Vancouver After Dark
The Wild History of a City’s Nightlife
Aaron Chapman
Publisher: Arsenal Pulp Press
Book Description
In his latest book, bestselling author, musician, and cultural historian Aaron Chapman looks back at the most famous music entertainment venues in Vancouver, a city that’s transforming so fast it has somehow lost some of its favourite nightspots along the way. These are the places locals are still talking about years after they closed, burned down, or were bulldozed in the face of new trends, rising rents, gentrification, and other vagaries. This raucous book tours Vancouver’s legendary hot spots, from the Cave to Isy’s, Oil Can Harry’s to the Marco Polo, the Luv-A-Fair, the Town Pump, the Smilin’ Buddha, and Gary Taylor’s Rock Room, from the city’s earliest saloons to the Chinatown cabarets, punk palaces, East End dives, goth hideaways, discotheques, and taverns. Archival posters and photos, many published for the first time, chronicle how the city’s nightlife changed with times, and how some of these nightspots ushered in changes to Vancouver. Are the great days of Vancouver’s nightlife behind us? Or does it endure in new side streets and new spaces and new forms that have resisted the changes in other parts of the city? Now’s the time to look back at the nightspots that shaped Vancouver, and how its residents shaped those venues.
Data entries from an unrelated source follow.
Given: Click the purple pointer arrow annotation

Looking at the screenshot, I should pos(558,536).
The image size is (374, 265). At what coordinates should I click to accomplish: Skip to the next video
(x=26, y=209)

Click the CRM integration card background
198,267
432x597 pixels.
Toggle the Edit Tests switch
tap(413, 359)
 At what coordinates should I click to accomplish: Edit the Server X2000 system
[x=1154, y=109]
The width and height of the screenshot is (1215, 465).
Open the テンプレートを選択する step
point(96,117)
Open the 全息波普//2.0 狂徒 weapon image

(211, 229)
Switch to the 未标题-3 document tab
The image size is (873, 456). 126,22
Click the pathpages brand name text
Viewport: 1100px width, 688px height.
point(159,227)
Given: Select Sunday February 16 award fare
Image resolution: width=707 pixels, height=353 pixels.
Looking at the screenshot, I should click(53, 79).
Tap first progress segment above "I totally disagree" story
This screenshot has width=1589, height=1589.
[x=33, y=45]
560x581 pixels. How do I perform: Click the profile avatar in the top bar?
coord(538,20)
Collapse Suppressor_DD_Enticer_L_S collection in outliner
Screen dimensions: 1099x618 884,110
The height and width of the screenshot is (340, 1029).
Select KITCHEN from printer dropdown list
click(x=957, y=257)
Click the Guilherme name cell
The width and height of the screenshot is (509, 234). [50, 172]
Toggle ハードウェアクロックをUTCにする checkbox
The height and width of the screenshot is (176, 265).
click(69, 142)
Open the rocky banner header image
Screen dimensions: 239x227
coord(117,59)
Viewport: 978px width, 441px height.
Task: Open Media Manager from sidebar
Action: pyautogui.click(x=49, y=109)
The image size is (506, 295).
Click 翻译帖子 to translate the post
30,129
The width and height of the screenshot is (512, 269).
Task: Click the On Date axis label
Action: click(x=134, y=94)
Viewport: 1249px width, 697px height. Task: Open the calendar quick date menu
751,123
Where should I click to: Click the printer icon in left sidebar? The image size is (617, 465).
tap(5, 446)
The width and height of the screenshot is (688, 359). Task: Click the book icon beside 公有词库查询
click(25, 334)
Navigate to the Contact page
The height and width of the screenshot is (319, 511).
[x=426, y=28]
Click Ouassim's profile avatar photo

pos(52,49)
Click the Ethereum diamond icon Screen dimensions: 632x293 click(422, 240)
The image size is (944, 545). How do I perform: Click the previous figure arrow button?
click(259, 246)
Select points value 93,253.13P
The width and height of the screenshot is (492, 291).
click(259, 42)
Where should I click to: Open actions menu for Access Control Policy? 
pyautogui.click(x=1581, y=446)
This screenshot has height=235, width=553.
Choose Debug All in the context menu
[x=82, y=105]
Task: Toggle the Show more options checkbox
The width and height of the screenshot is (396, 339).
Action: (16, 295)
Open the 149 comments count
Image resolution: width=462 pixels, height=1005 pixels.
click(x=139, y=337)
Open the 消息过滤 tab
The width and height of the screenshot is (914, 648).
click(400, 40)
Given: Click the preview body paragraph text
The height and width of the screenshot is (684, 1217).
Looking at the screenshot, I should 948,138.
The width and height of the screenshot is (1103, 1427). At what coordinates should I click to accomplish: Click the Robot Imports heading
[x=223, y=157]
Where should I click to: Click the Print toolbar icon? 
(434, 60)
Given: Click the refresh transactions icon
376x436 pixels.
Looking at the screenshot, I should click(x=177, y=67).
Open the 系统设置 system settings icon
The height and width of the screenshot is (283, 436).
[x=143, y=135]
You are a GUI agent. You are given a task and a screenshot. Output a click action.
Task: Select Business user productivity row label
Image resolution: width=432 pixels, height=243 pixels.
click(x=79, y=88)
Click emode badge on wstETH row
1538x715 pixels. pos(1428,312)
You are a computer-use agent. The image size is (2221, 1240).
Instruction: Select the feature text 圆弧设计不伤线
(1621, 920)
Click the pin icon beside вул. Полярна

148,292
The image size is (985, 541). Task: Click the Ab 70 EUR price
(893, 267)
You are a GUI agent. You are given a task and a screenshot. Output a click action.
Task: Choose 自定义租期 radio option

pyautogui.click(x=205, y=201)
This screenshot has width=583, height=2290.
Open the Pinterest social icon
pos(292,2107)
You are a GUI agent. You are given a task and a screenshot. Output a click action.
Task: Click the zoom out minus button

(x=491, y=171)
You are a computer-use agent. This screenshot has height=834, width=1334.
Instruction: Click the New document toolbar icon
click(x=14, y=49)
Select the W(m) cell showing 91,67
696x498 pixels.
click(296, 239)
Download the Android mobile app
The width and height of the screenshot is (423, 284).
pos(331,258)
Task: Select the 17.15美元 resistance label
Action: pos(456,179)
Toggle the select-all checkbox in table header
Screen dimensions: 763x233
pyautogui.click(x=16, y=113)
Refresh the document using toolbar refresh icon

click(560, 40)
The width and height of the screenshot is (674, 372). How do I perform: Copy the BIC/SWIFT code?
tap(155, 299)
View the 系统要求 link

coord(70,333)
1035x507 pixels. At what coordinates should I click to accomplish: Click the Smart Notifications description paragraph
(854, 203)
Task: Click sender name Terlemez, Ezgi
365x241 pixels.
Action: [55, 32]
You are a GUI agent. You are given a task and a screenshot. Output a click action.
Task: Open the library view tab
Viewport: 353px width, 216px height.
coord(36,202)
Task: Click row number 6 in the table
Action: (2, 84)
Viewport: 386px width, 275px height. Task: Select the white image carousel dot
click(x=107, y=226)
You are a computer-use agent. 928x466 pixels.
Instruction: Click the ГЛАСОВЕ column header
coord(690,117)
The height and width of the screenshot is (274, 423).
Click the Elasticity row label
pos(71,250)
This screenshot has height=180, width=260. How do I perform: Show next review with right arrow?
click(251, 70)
Replete with full-colour photographs and posters from back in the day, Vancouver after Dark is a no-holds-barred history that amply demonstrates how this was never “No Fun” City – at least once the sun went down.
Author Bio
Aaron Chapman is a writer, historian, and musician with a special interest in Vancouver’s entertainment history. He is the author of The Last Gang in Town, the story of Vancouver’s Clark Park Gang; Liquor, Lust, and the Law, the story of Vancouver’s Penthouse Nightclub, now available in a second edition; and Live at the Commodore, a history of the Commodore Ballroom that won the Bill Duthie Booksellers’ Choice Award (BC Book Prizes) in 2015. He lives in Vancouver.